PROBLEM DESCRIPTION: Restate all of the records below exactly. Do not carry over any image.

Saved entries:
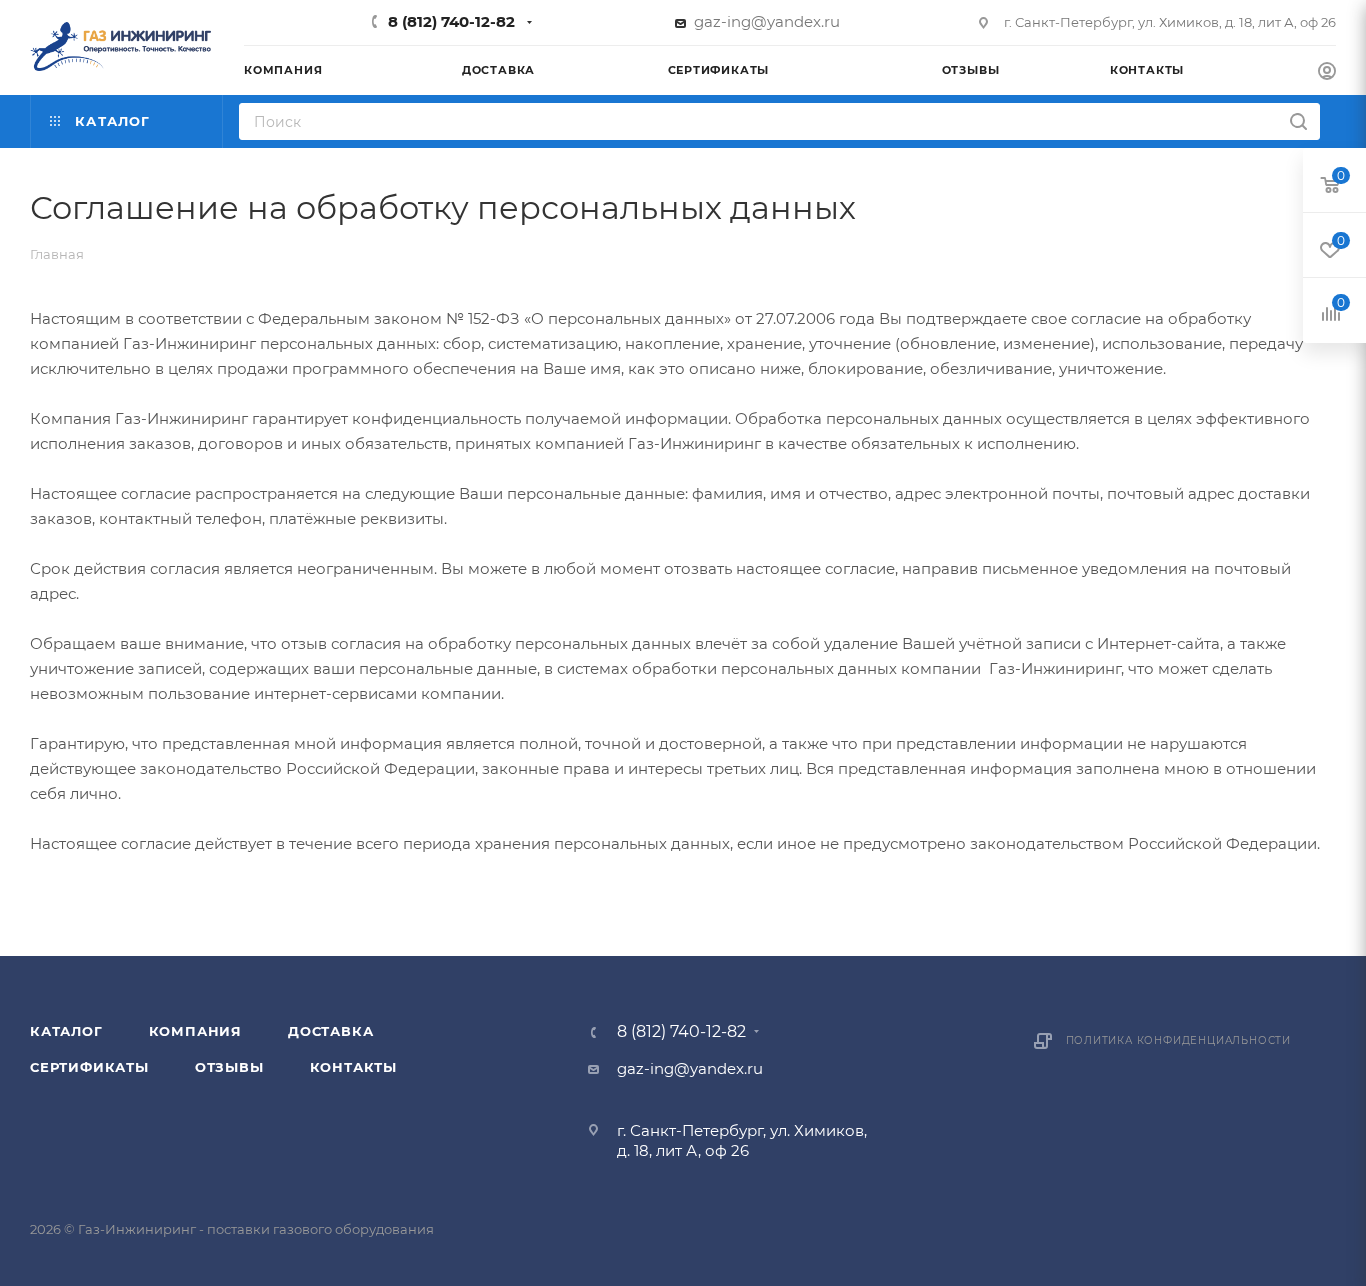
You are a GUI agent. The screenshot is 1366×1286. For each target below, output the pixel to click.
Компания (195, 1031)
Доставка (330, 1031)
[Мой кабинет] (1327, 73)
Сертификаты (89, 1067)
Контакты (353, 1067)
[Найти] (1298, 121)
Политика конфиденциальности (1179, 1040)
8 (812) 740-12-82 (451, 21)
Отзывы (229, 1067)
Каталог (66, 1031)
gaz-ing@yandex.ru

RESULT FOR THIS TASK:
You are a GUI agent. The screenshot is 1366×1286. For each target below, output the pixel to click.
Компания (195, 1031)
Доставка (330, 1031)
[Мой кабинет] (1327, 73)
Сертификаты (89, 1067)
Контакты (353, 1067)
[Найти] (1298, 121)
Политика конфиденциальности (1179, 1040)
8 (812) 740-12-82 (451, 21)
Отзывы (229, 1067)
Каталог (66, 1031)
gaz-ing@yandex.ru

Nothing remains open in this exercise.